The claim that the EIR should have included a viewpoint from Sugar Pine Road because more people would use Sugar Pine Road than South Weed Boulevard or Mountain View Drive is not supported by substantial evidence. The response to comments and the project vicinity map (Exhibit 3.14-1) show it was reasonable for the City to consider Viewpoints 1 and 2 as appropriate for the analysis of the project's aesthetic impacts. That others could argue that other viewpoints should have been considered does not make the discussion in the EIR inadequate. (See Laurel Heights Improvement Assn., supra, 47 Cal.3d at pp. 415-416.)

D. Aesthetic Impact of 90-Foot Sign

The Association further contends the EIR fails to analyze the aesthetic impact of the 90-foot sign.

The Master Response of the final EIR explained that at the August 15, 2018 meeting of the City's Planning Commission, many local residents expressed concerns about the visual impacts of the off-site, 150-foot sign proposed in the draft EIR. In response to those concerns, Love's modified the project to replace the off-site, 150-foot sign with a 90-foot sign to be located on the project site.

Contrary to the Association's claim, the final EIR discussed the aesthetic impact of the 90-foot sign. The final EIR stated that the 90-foot sign would only be barely visible from northbound I-5, while visible from around 0.2 miles along southbound I-5. The final EIR included simulations showing a view of the sign from the freeway. The EIR preparer peer-reviewed those simulations and found the size, shape, and location of the sign in the viewshed to be accurate, but opined that the sign would not appear as prominently as shown in the simulations. The Master Response concluded that the sign height and visibility would be consistent with other signage in the area, would be visible for a short time only in either the northbound or southbound direction, and would not block any views.

The final EIR also included simulations depicting the new sign from Viewpoints 1 and 2. The Master Response explained that while the sign would disrupt the viewshed from Viewpoint 1 (South Weed Boulevard), that viewpoint was not a sensitive viewshed as it was located near a freeway offramp and the impact would only be seen for a brief time by vehicles approaching Vista Drive. The Master Response acknowledged that the impact at Viewpoint 2 (Mountain View Drive) would be more substantial. However, it said the view of Mount Shasta at Viewpoint 2 would not be blocked and the angle of the sign would minimize the disruption in view. Further, Mountain View Drive was a lightly traveled road and the view from Viewpoint 2 would be seen for a short period of time only as vehicles approach the freeway. The Master Response further concluded it was unlikely that the sign would be visible from any house in proximity to the project site because a dense line of trees would be located between the project site and the houses and those trees would remain, and the nearest houses would be located behind a ridgeline that would further block a direct view. The final EIR concluded that the 90-foot sign would not substantially affect a scenic vista, would not substantially damage scenic resources, and would not substantially degrade the existing visual character or quality of the area.

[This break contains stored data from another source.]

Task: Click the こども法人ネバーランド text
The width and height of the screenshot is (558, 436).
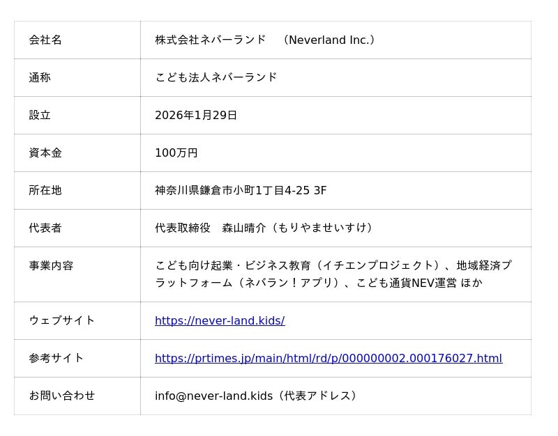Action: pyautogui.click(x=216, y=77)
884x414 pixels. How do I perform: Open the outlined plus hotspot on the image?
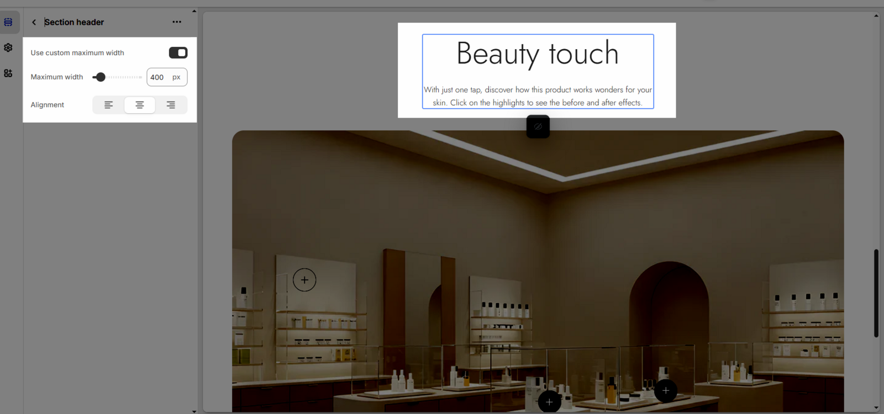[304, 280]
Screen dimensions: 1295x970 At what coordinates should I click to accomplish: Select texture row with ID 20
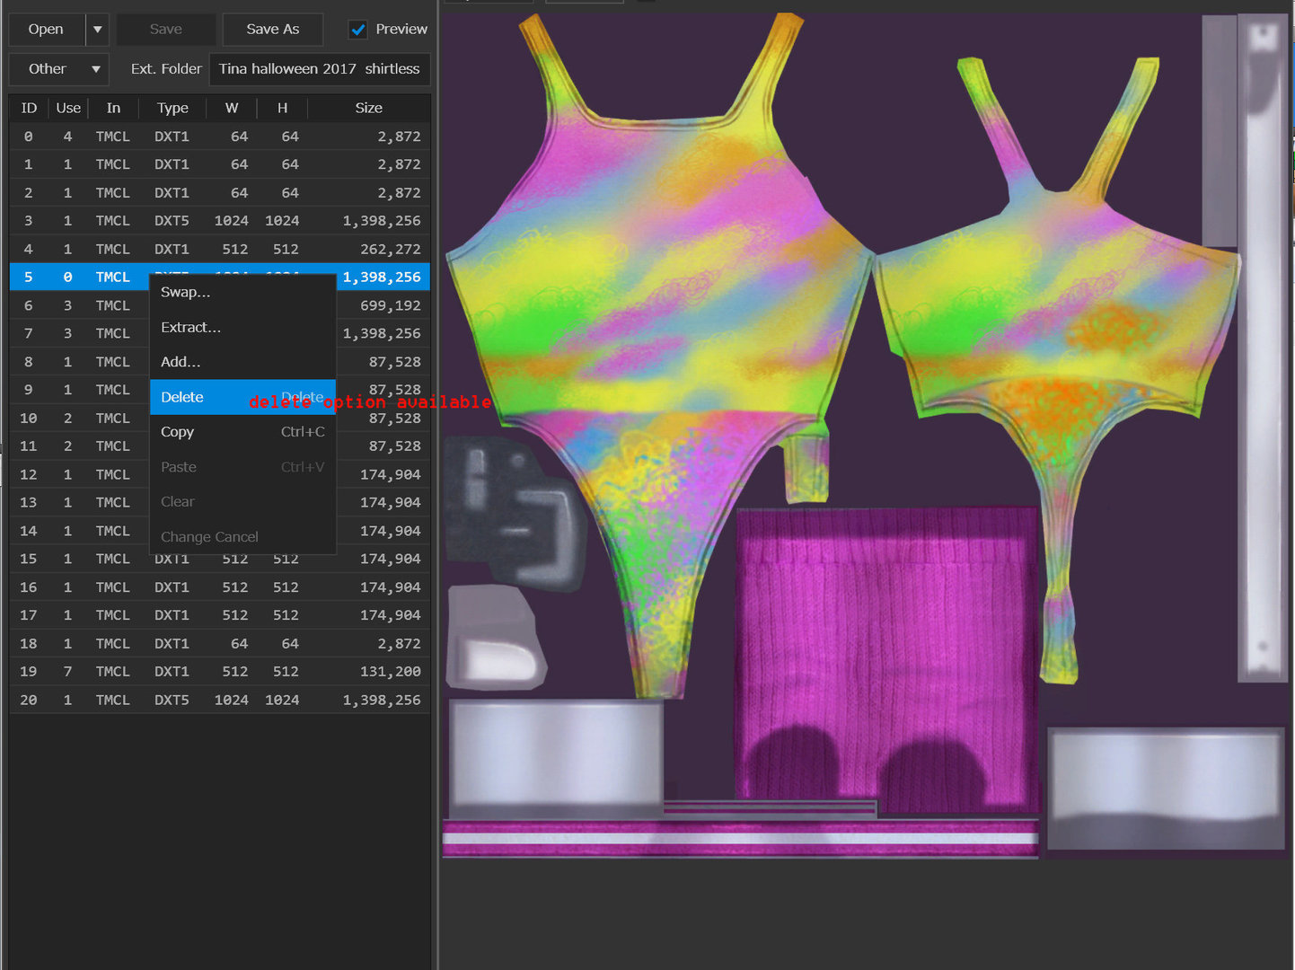pyautogui.click(x=220, y=700)
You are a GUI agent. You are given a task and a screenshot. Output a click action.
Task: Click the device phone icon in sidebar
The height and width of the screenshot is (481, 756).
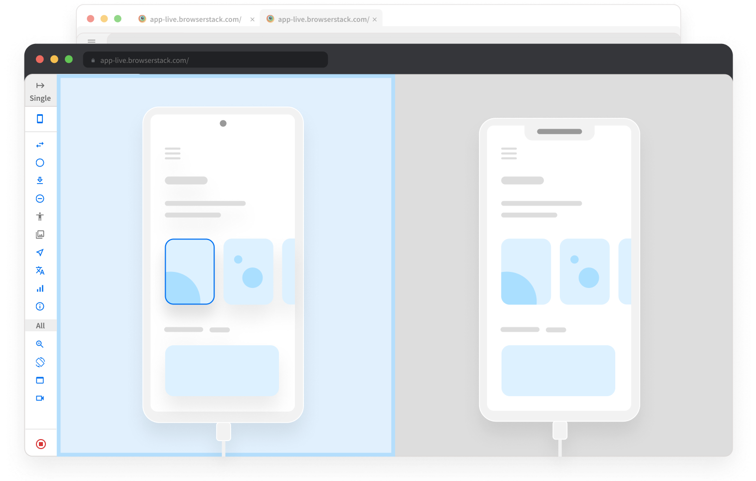tap(40, 119)
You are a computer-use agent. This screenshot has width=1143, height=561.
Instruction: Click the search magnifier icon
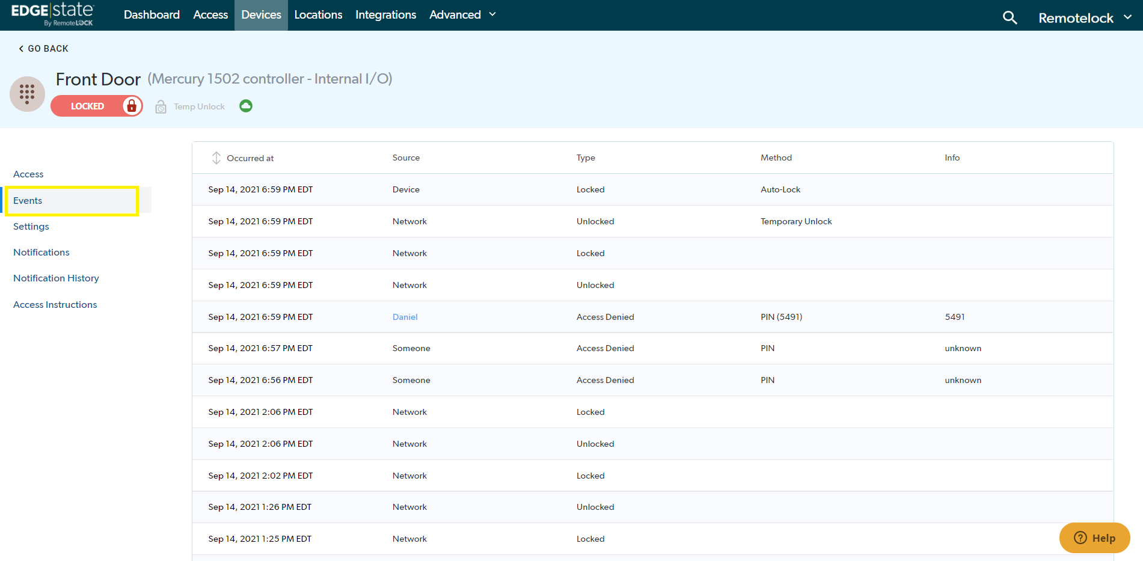point(1010,18)
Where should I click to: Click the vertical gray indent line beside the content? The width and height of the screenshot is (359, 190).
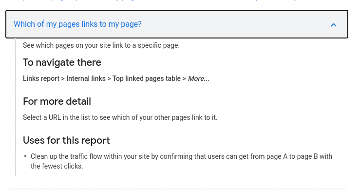pos(16,107)
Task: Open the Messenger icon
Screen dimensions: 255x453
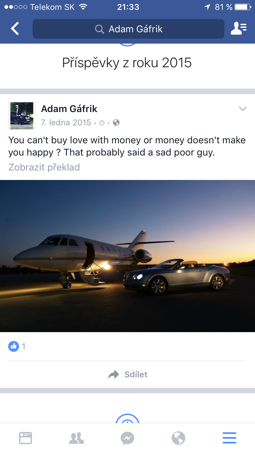Action: coord(128,438)
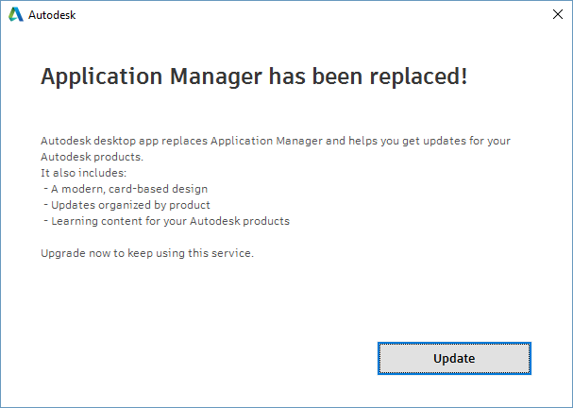Click the 'Updates organized by product' bullet
The image size is (573, 408).
point(127,205)
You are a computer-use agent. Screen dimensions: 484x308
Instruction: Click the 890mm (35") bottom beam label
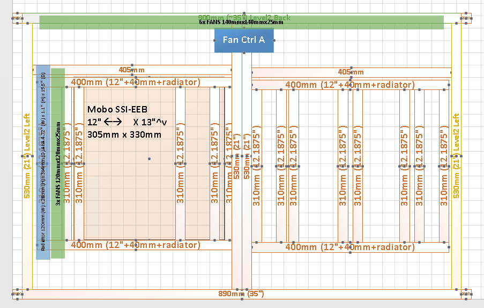pos(241,294)
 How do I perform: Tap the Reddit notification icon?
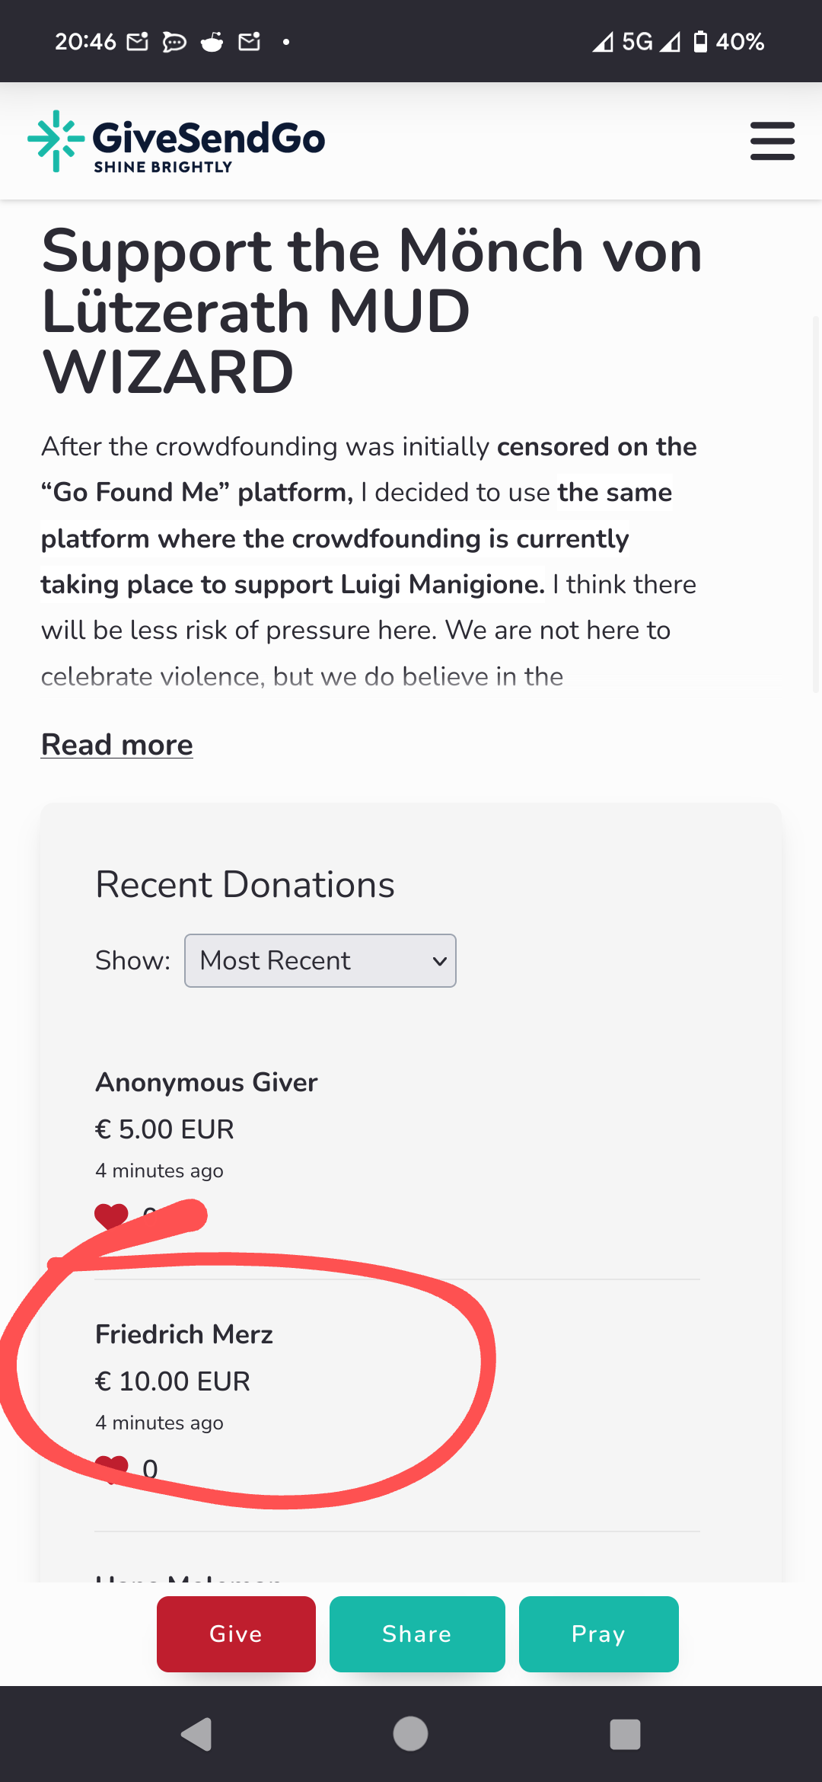point(212,41)
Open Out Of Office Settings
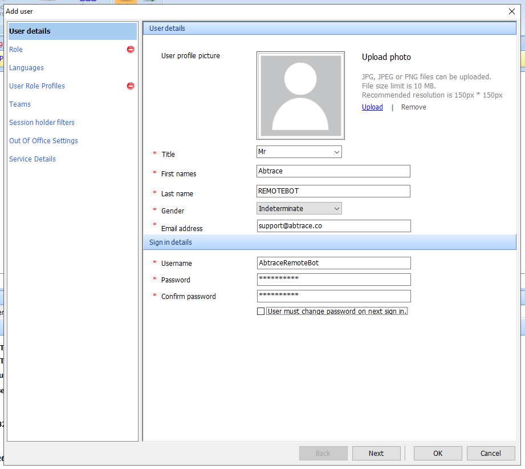Screen dimensions: 525x469 43,140
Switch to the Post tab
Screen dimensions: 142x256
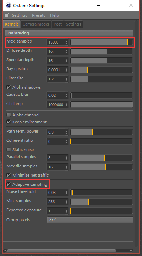tap(58, 24)
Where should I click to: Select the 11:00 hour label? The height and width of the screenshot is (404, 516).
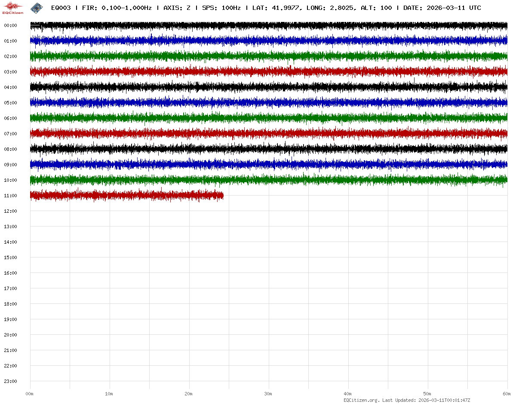10,196

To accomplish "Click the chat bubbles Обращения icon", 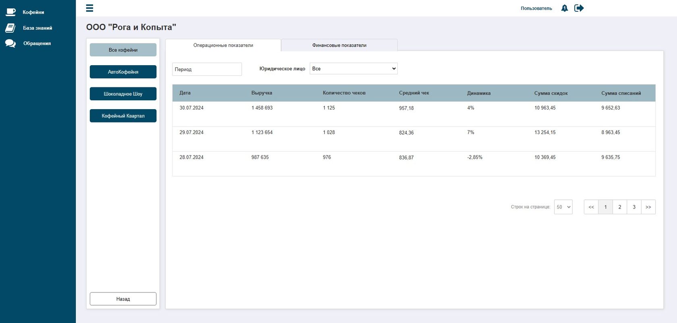I will pos(10,43).
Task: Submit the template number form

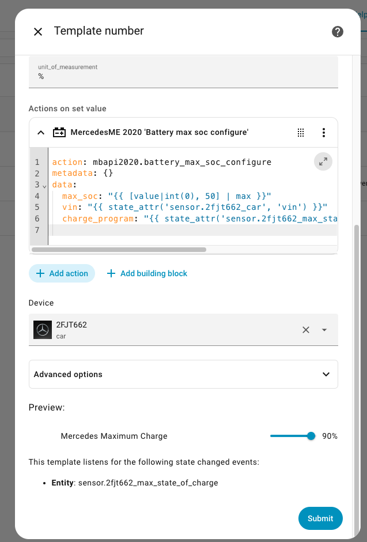Action: point(320,518)
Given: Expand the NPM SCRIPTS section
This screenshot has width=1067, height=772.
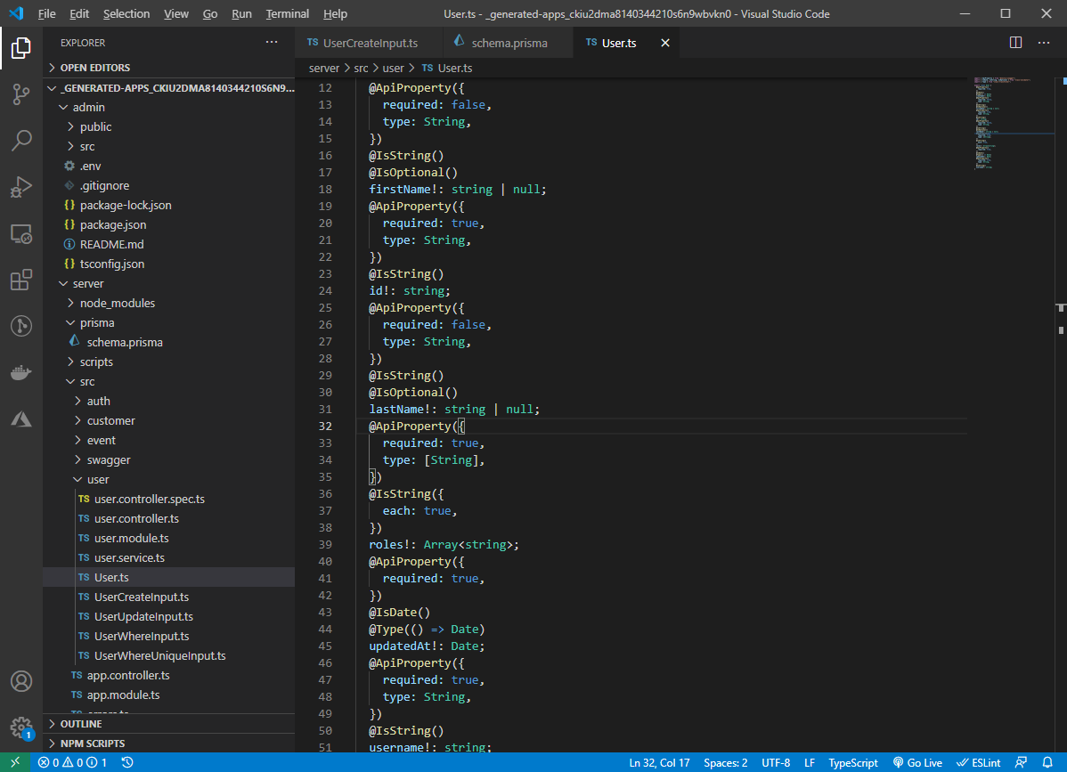Looking at the screenshot, I should (x=93, y=744).
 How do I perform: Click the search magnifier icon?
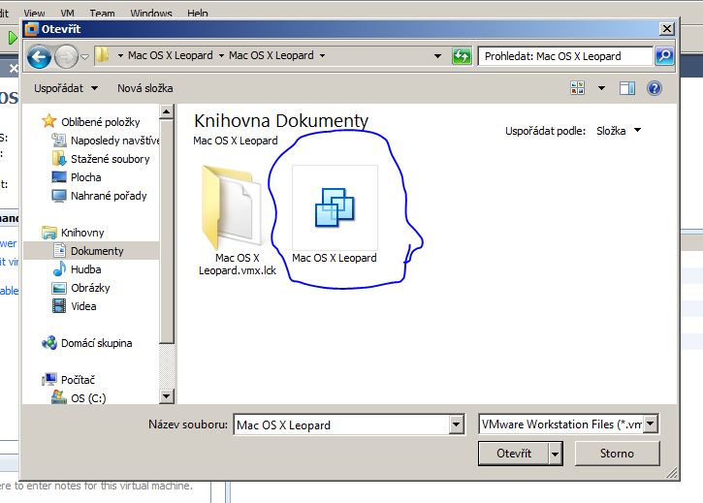(x=663, y=56)
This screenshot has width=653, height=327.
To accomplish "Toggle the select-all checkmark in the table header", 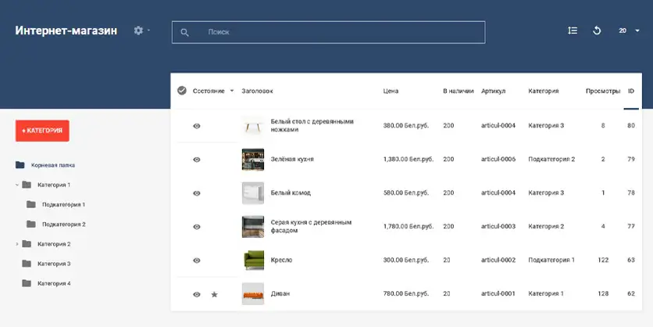I will (x=182, y=91).
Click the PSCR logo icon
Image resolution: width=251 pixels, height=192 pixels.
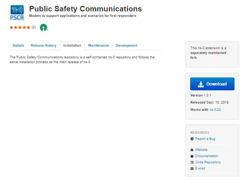17,12
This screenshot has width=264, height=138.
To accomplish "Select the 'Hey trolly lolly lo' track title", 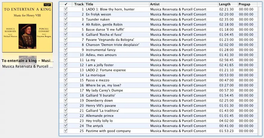I will pos(99,121).
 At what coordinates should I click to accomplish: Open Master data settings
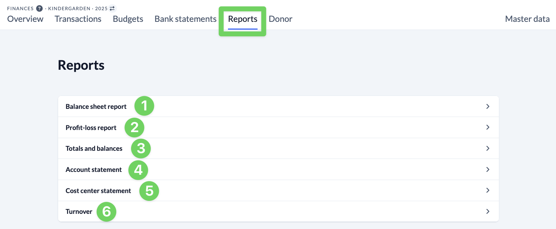coord(527,19)
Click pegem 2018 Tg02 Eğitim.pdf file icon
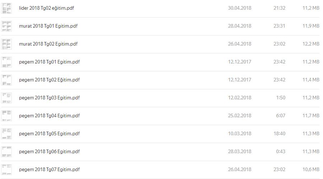The image size is (323, 179). pos(6,80)
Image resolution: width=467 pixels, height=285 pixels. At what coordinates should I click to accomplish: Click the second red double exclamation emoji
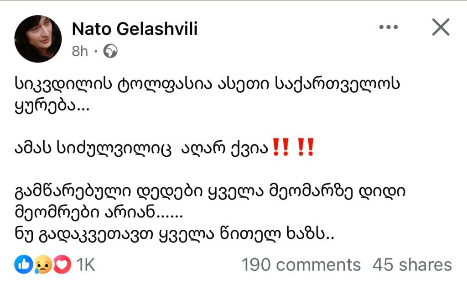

We conclude that the final EIR contained reasoned analysis of the aesthetic impacts of the proposed 90-foot sign. The Association fails to explain how a simulation presented by La Forest shows that the 90-foot, on-site sign would interfere with the scenic view of Mount Eddy from I-5.

V

The Association also argues that the EIR fails to adequately address the risk of wildfire from the wildland-urban interface of the project, including the increased risk caused by increased human activity in the project area. In particular, the Association says the City dismissed evidence of encampments by individuals experiencing homelessness in the area.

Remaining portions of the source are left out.